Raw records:
[BEGIN]

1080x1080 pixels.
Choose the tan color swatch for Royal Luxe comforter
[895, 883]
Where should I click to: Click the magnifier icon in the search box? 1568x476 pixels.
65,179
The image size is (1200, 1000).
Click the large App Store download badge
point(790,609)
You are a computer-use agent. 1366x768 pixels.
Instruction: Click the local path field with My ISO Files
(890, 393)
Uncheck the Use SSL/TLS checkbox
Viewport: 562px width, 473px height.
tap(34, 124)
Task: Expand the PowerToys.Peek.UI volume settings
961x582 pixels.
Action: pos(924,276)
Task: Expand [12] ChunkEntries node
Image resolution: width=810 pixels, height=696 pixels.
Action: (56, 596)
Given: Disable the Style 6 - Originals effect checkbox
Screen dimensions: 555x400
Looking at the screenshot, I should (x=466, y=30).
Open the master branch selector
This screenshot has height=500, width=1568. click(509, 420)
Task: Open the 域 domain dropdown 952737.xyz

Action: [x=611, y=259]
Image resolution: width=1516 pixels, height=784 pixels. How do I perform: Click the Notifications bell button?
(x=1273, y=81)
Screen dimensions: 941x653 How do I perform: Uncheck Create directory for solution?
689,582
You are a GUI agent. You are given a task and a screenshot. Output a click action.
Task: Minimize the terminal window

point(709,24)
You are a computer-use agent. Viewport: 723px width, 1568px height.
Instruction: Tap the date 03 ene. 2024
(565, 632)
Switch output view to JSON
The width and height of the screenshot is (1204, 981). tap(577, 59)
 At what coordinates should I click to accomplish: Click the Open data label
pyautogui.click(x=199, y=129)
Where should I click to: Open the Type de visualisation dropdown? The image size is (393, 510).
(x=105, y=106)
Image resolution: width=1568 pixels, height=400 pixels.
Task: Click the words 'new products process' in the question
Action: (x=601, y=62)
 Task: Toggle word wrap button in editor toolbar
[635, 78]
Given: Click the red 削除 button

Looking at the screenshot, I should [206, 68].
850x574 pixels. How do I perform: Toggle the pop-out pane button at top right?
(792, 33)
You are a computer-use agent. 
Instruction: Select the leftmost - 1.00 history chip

[END]

GIVEN EXERCISE ->
Rewrite the material with "Instruction" replaced by "Directive" everywhere it occurs, leaving everything else unchanged.

RIGHT ANSWER ->
1080x1080 pixels.
Choose the tan color swatch for Royal Luxe comforter
[895, 883]
Where should I click to: Click the magnifier icon in the search box? 1568x476 pixels.
65,179
The image size is (1200, 1000).
Click the large App Store download badge
point(790,609)
You are a computer-use agent. 1366x768 pixels.
Directive: Click the local path field with My ISO Files
(890, 393)
Uncheck the Use SSL/TLS checkbox
Viewport: 562px width, 473px height.
tap(34, 124)
Task: Expand the PowerToys.Peek.UI volume settings
961x582 pixels.
Action: pos(924,276)
Task: Expand [12] ChunkEntries node
Image resolution: width=810 pixels, height=696 pixels.
Action: (56, 596)
Given: Disable the Style 6 - Originals effect checkbox
Screen dimensions: 555x400
Looking at the screenshot, I should (x=466, y=30).
Open the master branch selector
This screenshot has height=500, width=1568. click(509, 420)
Task: Open the 域 domain dropdown 952737.xyz

Action: [x=611, y=259]
Image resolution: width=1516 pixels, height=784 pixels. How do I perform: Click the Notifications bell button?
(x=1273, y=81)
Screen dimensions: 941x653 How do I perform: Uncheck Create directory for solution?
689,582
You are a GUI agent. You are given a task and a screenshot. Output a click action.
Task: Minimize the terminal window

point(709,24)
You are a computer-use agent. Viewport: 723px width, 1568px height.
Directive: Tap the date 03 ene. 2024
(565, 632)
Switch output view to JSON
The width and height of the screenshot is (1204, 981). tap(577, 59)
 At what coordinates should I click to accomplish: Click the Open data label
pyautogui.click(x=199, y=129)
Where should I click to: Open the Type de visualisation dropdown? The image size is (393, 510).
(x=105, y=106)
Image resolution: width=1568 pixels, height=400 pixels.
Task: Click the words 'new products process' in the question
Action: (x=601, y=62)
 Task: Toggle word wrap button in editor toolbar
[635, 78]
Given: Click the red 削除 button

Looking at the screenshot, I should [206, 68].
850x574 pixels. How do I perform: Toggle the pop-out pane button at top right?
(792, 33)
You are a computer-use agent. 
Directive: Select the leftmost - 1.00 history chip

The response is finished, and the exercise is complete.